Paweł przebywa pod opieką Narodowego Instytutu Onkologii w Warszawie i wymaga regularnych transfuzji krwi. Dlatego też przed budynkiem szkoły stanął dziś mobilny krwiobus w którym uczniowie i nauczyciele chętnie oddawali krew. Dla Pawła, ale nie tylko. Grupa krwi nie ma znaczenia, bowiem nadmiar wesprze również innych pacjentów onkologicznych.

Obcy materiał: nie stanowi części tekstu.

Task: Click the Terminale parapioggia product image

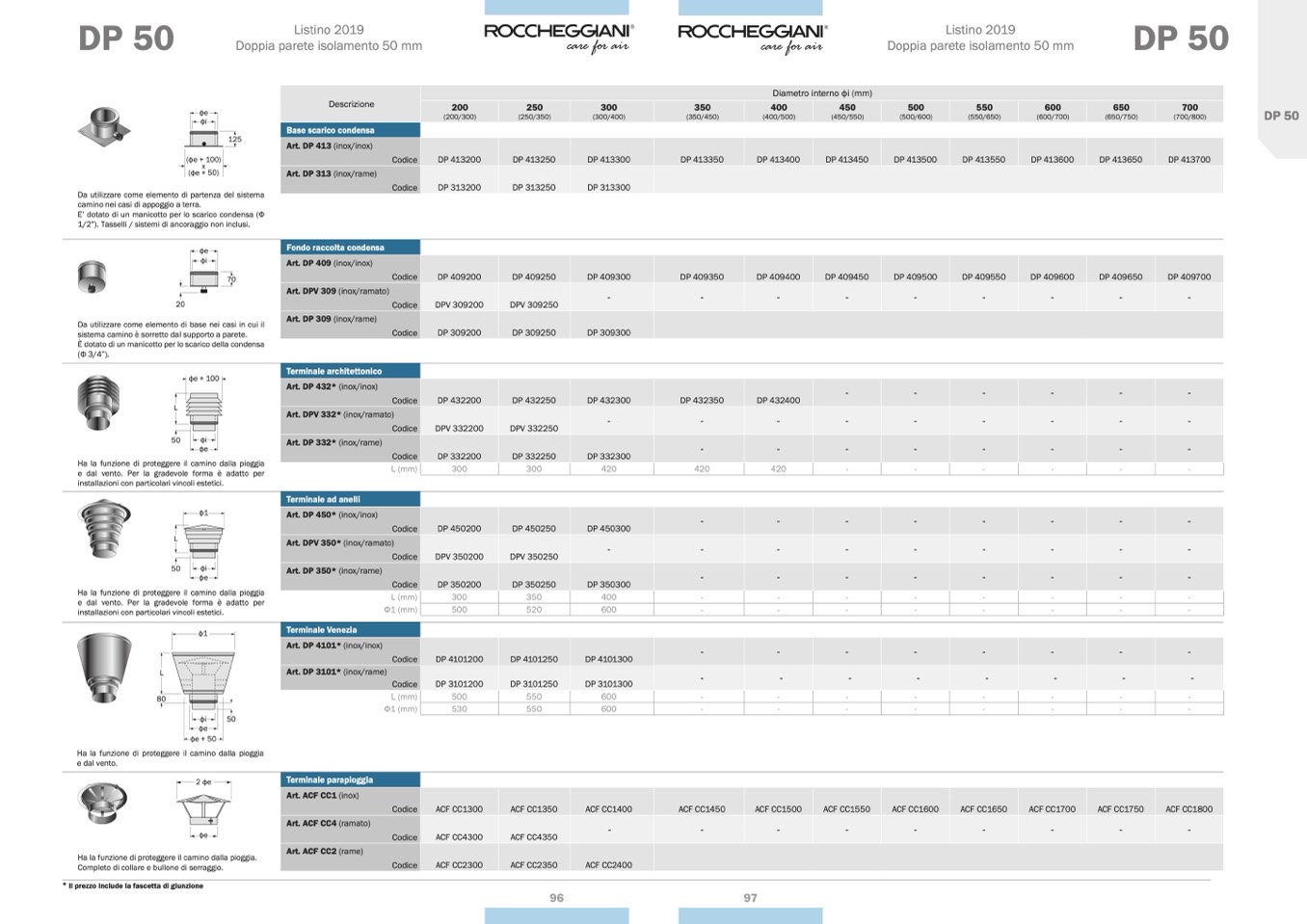Action: coord(102,804)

- Dzisiejsza akcja dedykowana jest Pawłowi Hołubowiczowi. Jest to osoba z którą nasze centrum współpracowało, ale to też fajna inicjatywa dzięki której młode osoby, które dopiero uzyskały pełnoletniość, mogą oddać krew, po raz pierwszy zostać krwiodawcami i dołączyć do tego szanownego grona. Krew jest potrzebna w zasadzie cały rok. Młodzi dawcy również są potrzebni, ponieważ mamy starzejące się społeczeństwo. W tym momencie największą grupę honorowych krwiodawców stanowią osoby pomiędzy 40 a 50 rokiem życia, które siłą rzeczy będą się starzeć, zaczną się choroby cywilizacyjne, które dotykają nasze społeczeństwo. W związku z tym pula dawców z tej puli wiekowej się uszczupli i dlatego bardzo liczymy na młodzież, że pozwoli nam tą grupę odbudować i dalej pracować z dość dużym komfortem na rzecz szpitali. W związku z tym dzisiejsza akcja ma taki podwójny wymiar i jest bardzo ważna. Każda grupa krwi jest potrzebna, dlatego można powiedzieć, że oddając krew każda grupa ratuje życie i zdrowie pacjentów - tłumaczył Bartosz Szutkiewicz z Regionalnego Centrum Krwiodawstwa i Krwiolecznictwa w Białymstoku.